* **Required work**: Copy the records below word for word, leaving out nothing.

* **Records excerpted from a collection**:
--

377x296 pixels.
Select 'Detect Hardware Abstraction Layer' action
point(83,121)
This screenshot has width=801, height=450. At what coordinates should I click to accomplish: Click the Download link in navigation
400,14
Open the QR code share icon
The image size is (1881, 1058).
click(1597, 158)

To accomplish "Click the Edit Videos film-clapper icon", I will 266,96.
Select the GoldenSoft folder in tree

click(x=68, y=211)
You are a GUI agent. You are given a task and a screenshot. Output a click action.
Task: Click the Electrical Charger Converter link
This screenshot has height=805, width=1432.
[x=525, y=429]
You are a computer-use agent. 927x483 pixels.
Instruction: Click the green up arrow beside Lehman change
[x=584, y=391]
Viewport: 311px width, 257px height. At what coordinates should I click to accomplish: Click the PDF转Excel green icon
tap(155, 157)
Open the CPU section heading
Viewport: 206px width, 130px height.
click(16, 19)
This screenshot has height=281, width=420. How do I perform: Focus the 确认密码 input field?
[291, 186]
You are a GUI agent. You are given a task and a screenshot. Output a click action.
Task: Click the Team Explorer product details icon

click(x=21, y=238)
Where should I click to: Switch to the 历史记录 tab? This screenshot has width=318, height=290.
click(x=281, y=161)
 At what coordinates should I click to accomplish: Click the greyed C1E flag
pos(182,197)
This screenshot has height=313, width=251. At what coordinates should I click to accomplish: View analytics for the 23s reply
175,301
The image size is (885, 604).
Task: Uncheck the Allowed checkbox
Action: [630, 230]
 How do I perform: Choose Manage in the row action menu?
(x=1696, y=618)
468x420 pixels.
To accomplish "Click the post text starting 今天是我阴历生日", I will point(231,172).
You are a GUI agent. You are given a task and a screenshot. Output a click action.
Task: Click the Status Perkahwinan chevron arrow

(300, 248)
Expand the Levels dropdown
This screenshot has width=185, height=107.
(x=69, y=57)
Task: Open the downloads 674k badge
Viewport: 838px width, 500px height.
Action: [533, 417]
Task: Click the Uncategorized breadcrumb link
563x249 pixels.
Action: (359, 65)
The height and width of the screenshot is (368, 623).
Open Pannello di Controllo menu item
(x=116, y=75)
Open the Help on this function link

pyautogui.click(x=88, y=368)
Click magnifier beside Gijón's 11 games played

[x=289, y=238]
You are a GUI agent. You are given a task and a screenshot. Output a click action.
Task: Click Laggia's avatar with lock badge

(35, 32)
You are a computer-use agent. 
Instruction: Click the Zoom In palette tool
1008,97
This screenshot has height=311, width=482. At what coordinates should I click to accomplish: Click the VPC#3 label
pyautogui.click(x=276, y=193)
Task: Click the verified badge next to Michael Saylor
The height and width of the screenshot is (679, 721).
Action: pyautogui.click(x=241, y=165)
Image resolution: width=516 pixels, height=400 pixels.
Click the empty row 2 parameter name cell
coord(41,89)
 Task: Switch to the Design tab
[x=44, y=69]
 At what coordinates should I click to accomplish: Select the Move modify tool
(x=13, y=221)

--

* **Response to the task**:
377x296 pixels.
Select 'Detect Hardware Abstraction Layer' action
point(83,121)
This screenshot has width=801, height=450. At what coordinates should I click to accomplish: Click the Download link in navigation
400,14
Open the QR code share icon
The image size is (1881, 1058).
click(1597, 158)

To accomplish "Click the Edit Videos film-clapper icon", I will 266,96.
Select the GoldenSoft folder in tree

click(x=68, y=211)
You are a GUI agent. You are given a task and a screenshot. Output a click action.
Task: Click the Electrical Charger Converter link
This screenshot has height=805, width=1432.
[x=525, y=429]
You are a computer-use agent. 927x483 pixels.
Instruction: Click the green up arrow beside Lehman change
[x=584, y=391]
Viewport: 311px width, 257px height. At what coordinates should I click to accomplish: Click the PDF转Excel green icon
tap(155, 157)
Open the CPU section heading
Viewport: 206px width, 130px height.
click(16, 19)
This screenshot has height=281, width=420. How do I perform: Focus the 确认密码 input field?
[291, 186]
You are a GUI agent. You are given a task and a screenshot. Output a click action.
Task: Click the Team Explorer product details icon

click(x=21, y=238)
Where should I click to: Switch to the 历史记录 tab? This screenshot has width=318, height=290.
click(x=281, y=161)
 At what coordinates should I click to accomplish: Click the greyed C1E flag
pos(182,197)
This screenshot has height=313, width=251. At what coordinates should I click to accomplish: View analytics for the 23s reply
175,301
The image size is (885, 604).
Task: Uncheck the Allowed checkbox
Action: [630, 230]
 How do I perform: Choose Manage in the row action menu?
(x=1696, y=618)
468x420 pixels.
To accomplish "Click the post text starting 今天是我阴历生日", I will point(231,172).
You are a GUI agent. You are given a task and a screenshot. Output a click action.
Task: Click the Status Perkahwinan chevron arrow

(300, 248)
Expand the Levels dropdown
This screenshot has width=185, height=107.
(x=69, y=57)
Task: Open the downloads 674k badge
Viewport: 838px width, 500px height.
Action: [533, 417]
Task: Click the Uncategorized breadcrumb link
563x249 pixels.
Action: (359, 65)
The height and width of the screenshot is (368, 623).
Open Pannello di Controllo menu item
(x=116, y=75)
Open the Help on this function link

pyautogui.click(x=88, y=368)
Click magnifier beside Gijón's 11 games played

[x=289, y=238]
You are a GUI agent. You are given a task and a screenshot. Output a click action.
Task: Click Laggia's avatar with lock badge

(35, 32)
You are a computer-use agent. 
Instruction: Click the Zoom In palette tool
1008,97
This screenshot has height=311, width=482. At what coordinates should I click to accomplish: Click the VPC#3 label
pyautogui.click(x=276, y=193)
Task: Click the verified badge next to Michael Saylor
The height and width of the screenshot is (679, 721).
Action: pyautogui.click(x=241, y=165)
Image resolution: width=516 pixels, height=400 pixels.
Click the empty row 2 parameter name cell
coord(41,89)
 Task: Switch to the Design tab
[x=44, y=69]
 At what coordinates should I click to accomplish: Select the Move modify tool
(x=13, y=221)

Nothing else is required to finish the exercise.